● **TO DO**
Set down each line of the listing below exactly as it is written.

● **EXERCISE DATA**

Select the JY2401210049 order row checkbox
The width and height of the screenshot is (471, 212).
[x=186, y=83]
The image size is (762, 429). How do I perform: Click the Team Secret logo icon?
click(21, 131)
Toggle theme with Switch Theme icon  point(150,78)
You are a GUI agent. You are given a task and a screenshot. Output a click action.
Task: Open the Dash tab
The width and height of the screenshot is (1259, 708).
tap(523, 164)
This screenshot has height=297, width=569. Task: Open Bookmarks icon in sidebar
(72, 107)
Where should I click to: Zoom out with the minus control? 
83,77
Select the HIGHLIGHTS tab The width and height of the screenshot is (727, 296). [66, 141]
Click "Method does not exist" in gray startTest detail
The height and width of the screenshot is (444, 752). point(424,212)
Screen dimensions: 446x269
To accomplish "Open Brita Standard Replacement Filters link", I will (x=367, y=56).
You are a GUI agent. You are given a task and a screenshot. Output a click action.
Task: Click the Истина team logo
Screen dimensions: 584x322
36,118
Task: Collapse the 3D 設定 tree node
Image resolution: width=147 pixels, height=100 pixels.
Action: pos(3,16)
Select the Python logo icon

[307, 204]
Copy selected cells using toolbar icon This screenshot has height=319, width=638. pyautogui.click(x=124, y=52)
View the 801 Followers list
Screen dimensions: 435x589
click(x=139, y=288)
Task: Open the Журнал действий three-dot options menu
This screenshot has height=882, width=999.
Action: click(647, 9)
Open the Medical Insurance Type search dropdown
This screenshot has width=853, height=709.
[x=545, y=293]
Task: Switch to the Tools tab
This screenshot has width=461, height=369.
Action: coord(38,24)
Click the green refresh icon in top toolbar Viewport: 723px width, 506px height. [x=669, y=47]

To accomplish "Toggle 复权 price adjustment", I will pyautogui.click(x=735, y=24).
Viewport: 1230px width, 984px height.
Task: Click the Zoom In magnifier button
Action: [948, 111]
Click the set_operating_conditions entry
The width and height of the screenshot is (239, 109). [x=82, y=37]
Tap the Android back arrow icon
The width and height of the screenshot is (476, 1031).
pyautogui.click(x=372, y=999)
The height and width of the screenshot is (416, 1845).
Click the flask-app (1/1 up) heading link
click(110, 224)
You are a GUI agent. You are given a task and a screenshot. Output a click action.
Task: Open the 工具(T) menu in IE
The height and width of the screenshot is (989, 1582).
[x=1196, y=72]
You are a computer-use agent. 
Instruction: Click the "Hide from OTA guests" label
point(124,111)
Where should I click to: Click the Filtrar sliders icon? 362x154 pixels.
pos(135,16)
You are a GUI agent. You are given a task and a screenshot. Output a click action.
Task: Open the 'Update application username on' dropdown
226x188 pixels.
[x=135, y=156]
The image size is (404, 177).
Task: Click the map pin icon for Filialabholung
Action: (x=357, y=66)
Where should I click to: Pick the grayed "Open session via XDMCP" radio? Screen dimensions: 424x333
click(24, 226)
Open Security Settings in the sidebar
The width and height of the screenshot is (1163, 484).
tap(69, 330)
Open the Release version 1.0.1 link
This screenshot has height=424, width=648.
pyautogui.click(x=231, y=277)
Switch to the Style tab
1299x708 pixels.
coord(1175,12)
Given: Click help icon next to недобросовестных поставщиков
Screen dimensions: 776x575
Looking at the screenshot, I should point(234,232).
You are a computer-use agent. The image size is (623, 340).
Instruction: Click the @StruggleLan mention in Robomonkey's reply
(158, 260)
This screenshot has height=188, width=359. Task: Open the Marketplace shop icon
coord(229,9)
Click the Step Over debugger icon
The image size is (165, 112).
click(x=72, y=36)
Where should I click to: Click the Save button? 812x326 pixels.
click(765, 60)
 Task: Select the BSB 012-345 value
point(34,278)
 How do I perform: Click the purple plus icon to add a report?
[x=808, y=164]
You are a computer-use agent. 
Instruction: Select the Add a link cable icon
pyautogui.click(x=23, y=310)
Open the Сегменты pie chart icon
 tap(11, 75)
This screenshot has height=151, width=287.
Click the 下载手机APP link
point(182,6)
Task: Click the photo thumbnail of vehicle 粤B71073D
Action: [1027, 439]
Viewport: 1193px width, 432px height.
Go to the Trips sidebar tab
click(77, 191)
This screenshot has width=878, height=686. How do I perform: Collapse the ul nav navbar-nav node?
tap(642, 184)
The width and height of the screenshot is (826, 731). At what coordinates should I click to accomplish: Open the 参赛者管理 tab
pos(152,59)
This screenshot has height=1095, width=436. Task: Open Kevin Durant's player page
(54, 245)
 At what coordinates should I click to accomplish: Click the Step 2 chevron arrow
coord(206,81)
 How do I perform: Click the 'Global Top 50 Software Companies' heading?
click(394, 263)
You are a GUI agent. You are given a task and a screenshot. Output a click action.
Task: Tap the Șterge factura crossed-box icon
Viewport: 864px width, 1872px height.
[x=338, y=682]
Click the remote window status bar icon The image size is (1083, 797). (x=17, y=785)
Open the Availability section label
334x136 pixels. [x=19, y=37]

● **YOUR RESPONSE**
Select the JY2401210049 order row checkbox
The width and height of the screenshot is (471, 212).
[x=186, y=83]
The image size is (762, 429). How do I perform: Click the Team Secret logo icon?
click(21, 131)
Toggle theme with Switch Theme icon  point(150,78)
You are a GUI agent. You are given a task and a screenshot. Output a click action.
Task: Open the Dash tab
The width and height of the screenshot is (1259, 708).
tap(523, 164)
This screenshot has height=297, width=569. Task: Open Bookmarks icon in sidebar
(72, 107)
Where should I click to: Zoom out with the minus control? 
83,77
Select the HIGHLIGHTS tab The width and height of the screenshot is (727, 296). [66, 141]
Click "Method does not exist" in gray startTest detail
The height and width of the screenshot is (444, 752). point(424,212)
Screen dimensions: 446x269
To accomplish "Open Brita Standard Replacement Filters link", I will (x=367, y=56).
You are a GUI agent. You are given a task and a screenshot. Output a click action.
Task: Click the Истина team logo
Screen dimensions: 584x322
36,118
Task: Collapse the 3D 設定 tree node
Image resolution: width=147 pixels, height=100 pixels.
Action: pos(3,16)
Select the Python logo icon

[307, 204]
Copy selected cells using toolbar icon This screenshot has height=319, width=638. pyautogui.click(x=124, y=52)
View the 801 Followers list
Screen dimensions: 435x589
click(x=139, y=288)
Task: Open the Журнал действий three-dot options menu
This screenshot has height=882, width=999.
Action: click(647, 9)
Open the Medical Insurance Type search dropdown
This screenshot has width=853, height=709.
[x=545, y=293]
Task: Switch to the Tools tab
This screenshot has width=461, height=369.
Action: coord(38,24)
Click the green refresh icon in top toolbar Viewport: 723px width, 506px height. [x=669, y=47]

To accomplish "Toggle 复权 price adjustment", I will pyautogui.click(x=735, y=24).
Viewport: 1230px width, 984px height.
Task: Click the Zoom In magnifier button
Action: [948, 111]
Click the set_operating_conditions entry
The width and height of the screenshot is (239, 109). [x=82, y=37]
Tap the Android back arrow icon
The width and height of the screenshot is (476, 1031).
pyautogui.click(x=372, y=999)
The height and width of the screenshot is (416, 1845).
Click the flask-app (1/1 up) heading link
click(110, 224)
You are a GUI agent. You are given a task and a screenshot. Output a click action.
Task: Open the 工具(T) menu in IE
The height and width of the screenshot is (989, 1582).
[x=1196, y=72]
You are a computer-use agent. 
Instruction: Click the "Hide from OTA guests" label
point(124,111)
Where should I click to: Click the Filtrar sliders icon? 362x154 pixels.
pos(135,16)
You are a GUI agent. You are given a task and a screenshot. Output a click action.
Task: Open the 'Update application username on' dropdown
226x188 pixels.
[x=135, y=156]
The image size is (404, 177).
Task: Click the map pin icon for Filialabholung
Action: (x=357, y=66)
Where should I click to: Pick the grayed "Open session via XDMCP" radio? Screen dimensions: 424x333
click(24, 226)
Open Security Settings in the sidebar
The width and height of the screenshot is (1163, 484).
tap(69, 330)
Open the Release version 1.0.1 link
This screenshot has height=424, width=648.
pyautogui.click(x=231, y=277)
Switch to the Style tab
1299x708 pixels.
coord(1175,12)
Given: Click help icon next to недобросовестных поставщиков
Screen dimensions: 776x575
Looking at the screenshot, I should point(234,232).
You are a computer-use agent. The image size is (623, 340).
Instruction: Click the @StruggleLan mention in Robomonkey's reply
(158, 260)
This screenshot has height=188, width=359. Task: Open the Marketplace shop icon
coord(229,9)
Click the Step Over debugger icon
The image size is (165, 112).
click(x=72, y=36)
Where should I click to: Click the Save button? 812x326 pixels.
click(765, 60)
 Task: Select the BSB 012-345 value
point(34,278)
 How do I perform: Click the purple plus icon to add a report?
[x=808, y=164]
You are a computer-use agent. 
Instruction: Select the Add a link cable icon
pyautogui.click(x=23, y=310)
Open the Сегменты pie chart icon
 tap(11, 75)
This screenshot has height=151, width=287.
Click the 下载手机APP link
point(182,6)
Task: Click the photo thumbnail of vehicle 粤B71073D
Action: [1027, 439]
Viewport: 1193px width, 432px height.
Go to the Trips sidebar tab
click(77, 191)
This screenshot has width=878, height=686. How do I perform: Collapse the ul nav navbar-nav node?
tap(642, 184)
The width and height of the screenshot is (826, 731). At what coordinates should I click to accomplish: Open the 参赛者管理 tab
pos(152,59)
This screenshot has height=1095, width=436. Task: Open Kevin Durant's player page
(54, 245)
 At what coordinates should I click to accomplish: Click the Step 2 chevron arrow
coord(206,81)
 How do I perform: Click the 'Global Top 50 Software Companies' heading?
click(394, 263)
You are a GUI agent. You are given a task and a screenshot. Output a click action.
Task: Tap the Șterge factura crossed-box icon
Viewport: 864px width, 1872px height.
[x=338, y=682]
Click the remote window status bar icon The image size is (1083, 797). (x=17, y=785)
Open the Availability section label
334x136 pixels. [x=19, y=37]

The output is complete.